Listed records:
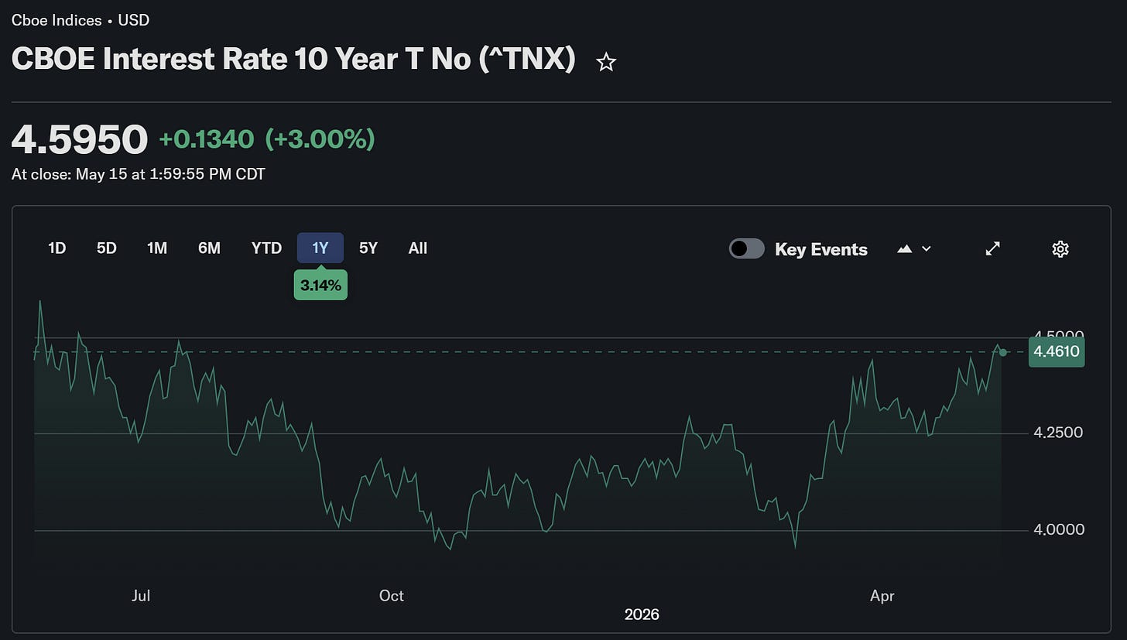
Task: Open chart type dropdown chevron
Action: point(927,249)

...

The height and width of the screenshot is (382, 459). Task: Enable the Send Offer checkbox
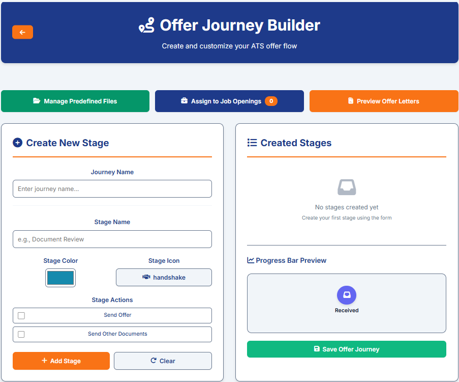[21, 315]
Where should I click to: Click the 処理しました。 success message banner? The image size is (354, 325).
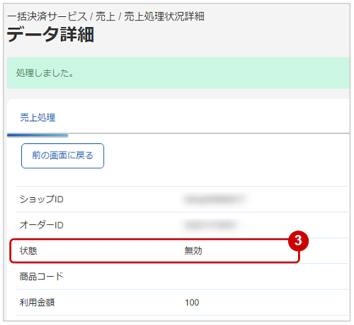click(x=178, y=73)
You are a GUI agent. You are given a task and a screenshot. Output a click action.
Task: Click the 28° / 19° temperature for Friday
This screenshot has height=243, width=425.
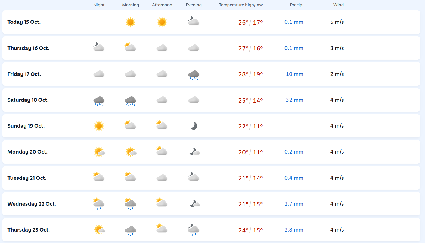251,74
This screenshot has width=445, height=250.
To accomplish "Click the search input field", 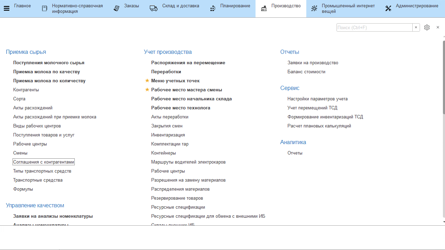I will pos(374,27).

Your goal: Output exactly the stretch of the listing that begins at the line containing "The height and" and ends at the line containing "You are a GUI", both kept. Omit pictures and everything else.

Answer box:
The height and width of the screenshot is (382, 459). Task: Enable the Send Offer checkbox
[21, 315]
Where should I click to: Click the 処理しました。 success message banner? The image size is (354, 325).
click(x=178, y=73)
You are a GUI agent. You are given a task and a screenshot. Output a click action.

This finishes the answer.